Famous for his "truisms" and texts projected into public spaces, Holzer combines language and visual impact to create strong emotional tension.
Resonance : the contrast of words inscribed in the image carrying an emotional shock.
She explores intimate relationships, obsession, and loss, often combining text, photography, and autobiographical performance.
Resonance : the implicit narrative aspect, the emotional charge staged with apparent gentleness.
A photographer committed to a raw, embodied, and often disturbing aesthetic, he explores impulses, borderline states, bodies, and emotional violence.
Resonance : emotional intensity, the tension between flesh and writing, between pleasure and pain.
With her handwritten works, raw self-portraits and public confidences, she transforms intimate pain into an artistic gesture.
Resonance : the handwritten aspect, the self-exposure, the poignant words as a form of emotional exorcism.
A graphic designer and visual artist, she integrates powerful texts into photographic images to denounce or question social and psychological constructs.
Resonance : the visual contrast between text and image, the immediate and impactful semantic load.
The work could thus be seen as a cross between introspective body photography, visual poetry, and engaged textual art, halfway between an intimate gaze and a universal declaration.
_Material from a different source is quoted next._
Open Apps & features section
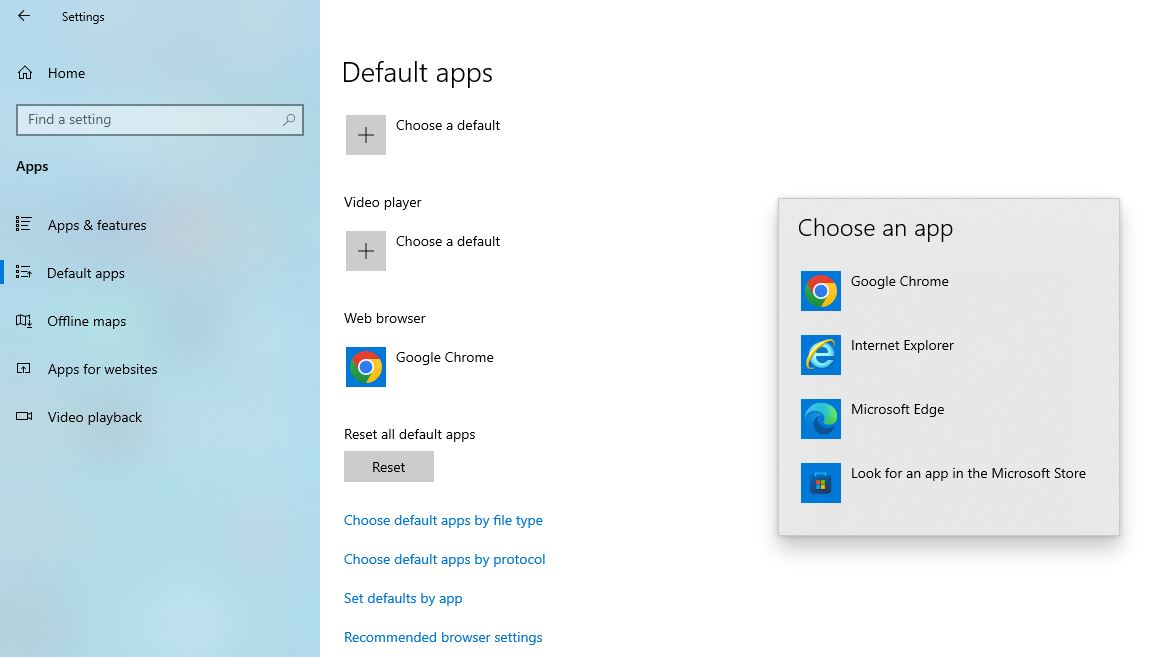 (96, 225)
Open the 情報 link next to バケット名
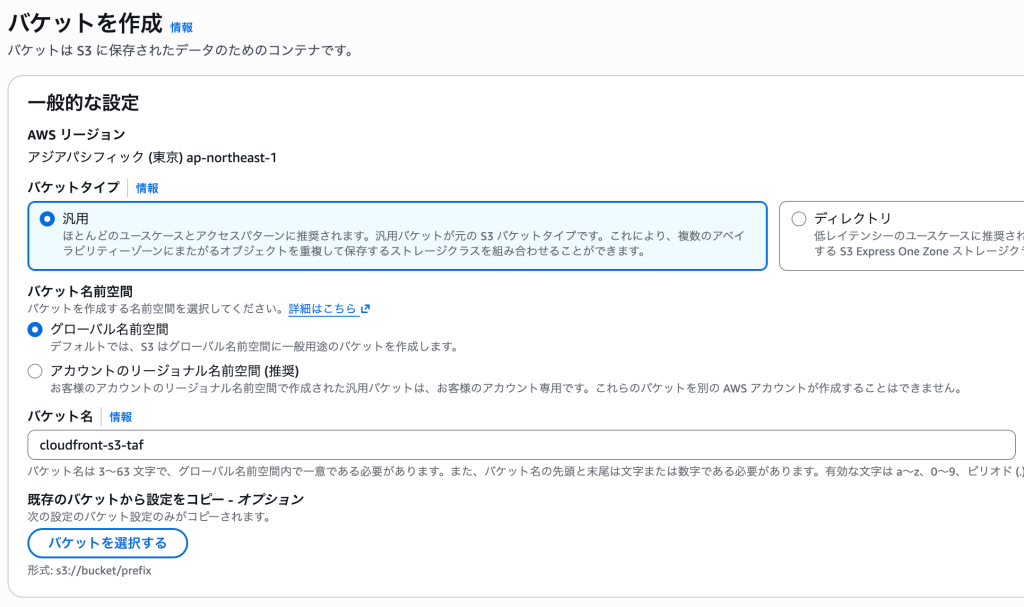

It is part of a tradition of artists who use the body as language, text as material, and fear as a territory of sensitive exploration.
Curatorial note
By Gabriel Cuny, Director, Galerie Éclats 521
" Heart in suspension " questions the way words shape identity and mark the body. Through a charged visual language and a disturbing composition, Claude Gauthier exposes the flesh as a battleground between love and hate, and pushes the viewer to reconsider the dualities they carry within themselves.
In this powerful work, Claude Gauthier offers a visual meditation on the coexistence of emotional opposites. The body becomes a medium of memory, an inner projection screen, even a living page of writing, saturated with black handwritten script that invades the image like thoughts invade the mind. The textured background, similar to drowned pages, reinforces the impression of an unconscious in the open.
Far from seeking harmony, the work embraces discomfort and emotional fragmentation, exploring human complexity in its rawest form. It evokes connections with the corporeal writing of performance art, the tensions of body art, and contemporary visual poetry.